YOUR TASK: Out of the entries that follow, copy each line containing "Practice".

- Opening Delimiter -

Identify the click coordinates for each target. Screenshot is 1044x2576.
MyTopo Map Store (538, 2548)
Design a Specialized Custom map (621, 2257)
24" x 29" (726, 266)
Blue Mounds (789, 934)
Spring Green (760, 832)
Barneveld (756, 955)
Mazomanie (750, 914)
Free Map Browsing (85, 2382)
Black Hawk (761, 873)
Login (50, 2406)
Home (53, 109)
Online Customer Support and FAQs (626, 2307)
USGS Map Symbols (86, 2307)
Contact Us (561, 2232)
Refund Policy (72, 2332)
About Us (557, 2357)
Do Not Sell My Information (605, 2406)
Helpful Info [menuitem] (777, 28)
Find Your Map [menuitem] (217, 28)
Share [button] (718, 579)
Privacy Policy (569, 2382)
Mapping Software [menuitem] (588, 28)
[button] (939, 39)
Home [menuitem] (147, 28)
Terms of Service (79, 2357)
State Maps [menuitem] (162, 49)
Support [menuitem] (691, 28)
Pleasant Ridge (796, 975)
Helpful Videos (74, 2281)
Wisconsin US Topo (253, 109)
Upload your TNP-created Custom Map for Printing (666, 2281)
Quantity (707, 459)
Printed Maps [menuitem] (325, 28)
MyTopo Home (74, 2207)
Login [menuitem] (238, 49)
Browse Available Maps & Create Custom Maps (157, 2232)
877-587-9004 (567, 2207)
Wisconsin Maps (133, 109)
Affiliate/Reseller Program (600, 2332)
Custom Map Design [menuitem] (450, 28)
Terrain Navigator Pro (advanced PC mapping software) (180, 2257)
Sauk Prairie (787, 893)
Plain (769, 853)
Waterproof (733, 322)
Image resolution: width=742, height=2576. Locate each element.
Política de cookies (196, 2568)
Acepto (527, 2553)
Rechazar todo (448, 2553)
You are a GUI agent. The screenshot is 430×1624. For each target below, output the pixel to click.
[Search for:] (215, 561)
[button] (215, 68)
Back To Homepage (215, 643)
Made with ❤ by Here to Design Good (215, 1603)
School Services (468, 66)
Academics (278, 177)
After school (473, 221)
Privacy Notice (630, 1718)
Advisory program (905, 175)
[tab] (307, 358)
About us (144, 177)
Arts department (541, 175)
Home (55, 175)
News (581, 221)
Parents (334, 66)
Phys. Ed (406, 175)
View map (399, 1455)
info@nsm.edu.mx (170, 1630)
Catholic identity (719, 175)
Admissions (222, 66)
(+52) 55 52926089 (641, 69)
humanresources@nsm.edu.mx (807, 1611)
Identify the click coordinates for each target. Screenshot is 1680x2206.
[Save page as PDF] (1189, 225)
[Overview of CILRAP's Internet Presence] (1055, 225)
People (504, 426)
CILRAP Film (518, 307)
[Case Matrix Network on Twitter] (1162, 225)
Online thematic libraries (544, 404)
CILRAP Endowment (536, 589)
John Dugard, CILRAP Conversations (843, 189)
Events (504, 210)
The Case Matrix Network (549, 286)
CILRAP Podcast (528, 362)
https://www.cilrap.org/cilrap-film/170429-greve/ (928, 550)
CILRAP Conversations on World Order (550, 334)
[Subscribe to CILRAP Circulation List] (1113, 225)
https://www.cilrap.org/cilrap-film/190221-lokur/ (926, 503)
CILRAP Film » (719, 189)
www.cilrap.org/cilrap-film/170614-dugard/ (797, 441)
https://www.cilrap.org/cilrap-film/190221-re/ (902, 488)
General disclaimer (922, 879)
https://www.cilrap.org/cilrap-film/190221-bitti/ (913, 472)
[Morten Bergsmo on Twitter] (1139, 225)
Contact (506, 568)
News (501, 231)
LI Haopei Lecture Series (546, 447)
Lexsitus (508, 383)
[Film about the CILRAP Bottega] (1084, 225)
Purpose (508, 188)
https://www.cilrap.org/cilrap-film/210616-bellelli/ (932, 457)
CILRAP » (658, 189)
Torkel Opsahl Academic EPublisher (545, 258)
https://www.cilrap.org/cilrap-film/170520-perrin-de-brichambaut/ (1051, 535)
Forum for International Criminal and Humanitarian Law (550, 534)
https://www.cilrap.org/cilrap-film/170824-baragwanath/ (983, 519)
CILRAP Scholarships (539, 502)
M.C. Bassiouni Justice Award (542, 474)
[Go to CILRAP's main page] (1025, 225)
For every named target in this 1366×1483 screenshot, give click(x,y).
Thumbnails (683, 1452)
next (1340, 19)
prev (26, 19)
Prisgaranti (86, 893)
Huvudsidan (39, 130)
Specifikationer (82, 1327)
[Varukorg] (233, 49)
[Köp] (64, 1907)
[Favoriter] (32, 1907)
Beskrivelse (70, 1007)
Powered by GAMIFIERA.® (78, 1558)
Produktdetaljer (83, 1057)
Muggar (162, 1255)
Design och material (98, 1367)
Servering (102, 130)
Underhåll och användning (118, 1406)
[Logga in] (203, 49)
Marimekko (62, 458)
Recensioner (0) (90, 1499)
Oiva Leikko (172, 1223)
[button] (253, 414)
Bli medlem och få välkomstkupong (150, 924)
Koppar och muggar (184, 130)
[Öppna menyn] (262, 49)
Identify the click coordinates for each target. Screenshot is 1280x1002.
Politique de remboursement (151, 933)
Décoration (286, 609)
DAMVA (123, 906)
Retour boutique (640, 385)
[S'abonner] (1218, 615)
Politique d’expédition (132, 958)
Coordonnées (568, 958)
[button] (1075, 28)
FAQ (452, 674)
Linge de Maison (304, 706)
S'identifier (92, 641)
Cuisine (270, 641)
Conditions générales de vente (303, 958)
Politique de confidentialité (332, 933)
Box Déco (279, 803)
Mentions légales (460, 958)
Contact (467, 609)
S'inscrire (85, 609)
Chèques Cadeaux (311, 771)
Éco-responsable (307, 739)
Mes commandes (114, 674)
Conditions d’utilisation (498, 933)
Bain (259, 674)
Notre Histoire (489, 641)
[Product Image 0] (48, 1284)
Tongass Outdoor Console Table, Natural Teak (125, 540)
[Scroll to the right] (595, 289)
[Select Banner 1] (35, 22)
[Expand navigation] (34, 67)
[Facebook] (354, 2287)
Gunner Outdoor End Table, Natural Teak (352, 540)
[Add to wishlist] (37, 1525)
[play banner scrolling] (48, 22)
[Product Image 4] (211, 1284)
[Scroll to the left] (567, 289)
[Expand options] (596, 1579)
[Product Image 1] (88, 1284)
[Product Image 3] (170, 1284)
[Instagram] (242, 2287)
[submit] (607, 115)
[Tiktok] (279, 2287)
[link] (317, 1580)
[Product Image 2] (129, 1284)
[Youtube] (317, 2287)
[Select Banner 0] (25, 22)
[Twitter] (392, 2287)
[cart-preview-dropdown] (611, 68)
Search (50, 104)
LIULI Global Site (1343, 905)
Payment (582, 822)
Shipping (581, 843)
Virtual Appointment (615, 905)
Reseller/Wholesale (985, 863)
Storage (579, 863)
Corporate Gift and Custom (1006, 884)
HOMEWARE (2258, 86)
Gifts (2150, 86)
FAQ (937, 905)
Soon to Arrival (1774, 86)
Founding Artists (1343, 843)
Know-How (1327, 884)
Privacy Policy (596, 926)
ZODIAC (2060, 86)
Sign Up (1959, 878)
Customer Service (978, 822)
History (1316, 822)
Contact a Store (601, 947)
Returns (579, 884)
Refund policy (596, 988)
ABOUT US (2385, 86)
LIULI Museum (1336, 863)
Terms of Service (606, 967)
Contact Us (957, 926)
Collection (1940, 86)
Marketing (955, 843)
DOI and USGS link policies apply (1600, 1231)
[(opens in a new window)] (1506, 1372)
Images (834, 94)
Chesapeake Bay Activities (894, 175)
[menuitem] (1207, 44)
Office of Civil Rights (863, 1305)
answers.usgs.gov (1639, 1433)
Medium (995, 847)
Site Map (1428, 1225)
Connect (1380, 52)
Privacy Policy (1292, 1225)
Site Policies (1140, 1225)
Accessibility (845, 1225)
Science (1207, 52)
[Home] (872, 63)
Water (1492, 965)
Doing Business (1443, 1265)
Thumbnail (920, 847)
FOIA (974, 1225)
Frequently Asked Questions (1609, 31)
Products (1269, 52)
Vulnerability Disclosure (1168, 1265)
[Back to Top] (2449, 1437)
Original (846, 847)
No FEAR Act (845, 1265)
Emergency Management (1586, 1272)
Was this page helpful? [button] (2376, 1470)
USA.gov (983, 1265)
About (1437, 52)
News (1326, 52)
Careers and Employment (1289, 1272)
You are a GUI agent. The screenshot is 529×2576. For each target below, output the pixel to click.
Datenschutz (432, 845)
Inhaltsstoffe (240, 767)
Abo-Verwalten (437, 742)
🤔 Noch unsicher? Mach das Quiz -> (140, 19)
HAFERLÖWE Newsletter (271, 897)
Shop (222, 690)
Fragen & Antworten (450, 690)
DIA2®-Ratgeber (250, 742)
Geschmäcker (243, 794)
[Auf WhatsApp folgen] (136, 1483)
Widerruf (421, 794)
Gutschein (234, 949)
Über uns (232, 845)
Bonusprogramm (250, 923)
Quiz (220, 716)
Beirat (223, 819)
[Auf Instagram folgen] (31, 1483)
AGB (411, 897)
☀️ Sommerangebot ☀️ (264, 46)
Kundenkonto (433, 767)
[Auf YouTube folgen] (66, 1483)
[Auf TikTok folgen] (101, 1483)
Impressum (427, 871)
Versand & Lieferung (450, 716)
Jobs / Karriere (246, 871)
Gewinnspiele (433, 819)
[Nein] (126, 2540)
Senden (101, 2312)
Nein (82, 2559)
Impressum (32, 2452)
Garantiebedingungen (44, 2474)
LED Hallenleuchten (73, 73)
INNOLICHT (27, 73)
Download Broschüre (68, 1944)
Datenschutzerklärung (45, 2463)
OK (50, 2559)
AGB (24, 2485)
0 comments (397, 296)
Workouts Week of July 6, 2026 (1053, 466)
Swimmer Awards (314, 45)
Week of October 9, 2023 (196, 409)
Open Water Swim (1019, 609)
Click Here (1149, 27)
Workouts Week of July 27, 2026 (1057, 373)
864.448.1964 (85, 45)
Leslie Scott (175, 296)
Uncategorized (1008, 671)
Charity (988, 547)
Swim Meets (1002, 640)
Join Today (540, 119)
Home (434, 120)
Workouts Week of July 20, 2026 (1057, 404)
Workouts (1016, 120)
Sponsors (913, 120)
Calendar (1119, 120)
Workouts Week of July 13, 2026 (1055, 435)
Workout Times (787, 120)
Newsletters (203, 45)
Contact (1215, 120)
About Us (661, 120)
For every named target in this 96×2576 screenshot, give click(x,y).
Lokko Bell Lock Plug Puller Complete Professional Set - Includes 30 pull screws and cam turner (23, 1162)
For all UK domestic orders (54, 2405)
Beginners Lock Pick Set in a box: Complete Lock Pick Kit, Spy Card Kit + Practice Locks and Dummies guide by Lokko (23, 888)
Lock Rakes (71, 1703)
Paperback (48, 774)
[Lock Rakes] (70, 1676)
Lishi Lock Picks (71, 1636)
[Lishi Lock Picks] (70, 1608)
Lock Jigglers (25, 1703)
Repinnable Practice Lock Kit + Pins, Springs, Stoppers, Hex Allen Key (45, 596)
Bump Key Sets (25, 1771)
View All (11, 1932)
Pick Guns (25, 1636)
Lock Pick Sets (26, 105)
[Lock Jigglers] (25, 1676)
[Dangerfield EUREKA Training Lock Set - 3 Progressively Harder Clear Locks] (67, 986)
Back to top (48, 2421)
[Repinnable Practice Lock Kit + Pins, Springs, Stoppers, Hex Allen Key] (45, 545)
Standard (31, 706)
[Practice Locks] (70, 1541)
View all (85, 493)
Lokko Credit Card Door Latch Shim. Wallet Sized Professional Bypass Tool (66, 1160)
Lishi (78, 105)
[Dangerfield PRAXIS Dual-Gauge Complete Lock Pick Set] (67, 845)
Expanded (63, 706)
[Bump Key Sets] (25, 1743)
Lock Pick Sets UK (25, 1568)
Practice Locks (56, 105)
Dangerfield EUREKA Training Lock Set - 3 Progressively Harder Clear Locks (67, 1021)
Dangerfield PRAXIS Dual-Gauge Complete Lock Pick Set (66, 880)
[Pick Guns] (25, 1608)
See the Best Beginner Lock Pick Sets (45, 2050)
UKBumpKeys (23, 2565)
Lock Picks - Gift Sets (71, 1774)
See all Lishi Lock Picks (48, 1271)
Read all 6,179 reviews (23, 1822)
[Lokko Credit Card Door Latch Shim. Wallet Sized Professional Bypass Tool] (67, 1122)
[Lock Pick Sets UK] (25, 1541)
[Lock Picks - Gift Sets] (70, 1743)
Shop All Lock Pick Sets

- Closing Delimiter -

ANSWER TO THIS PROBLEM:
Beginners Lock Pick Set in a box: Complete Lock Pick Kit, Spy Card Kit + Practice Locks and Dummies guide by Lokko (23, 888)
Repinnable Practice Lock Kit + Pins, Springs, Stoppers, Hex Allen Key (45, 596)
[Repinnable Practice Lock Kit + Pins, Springs, Stoppers, Hex Allen Key] (45, 545)
[Practice Locks] (70, 1541)
Practice Locks (56, 105)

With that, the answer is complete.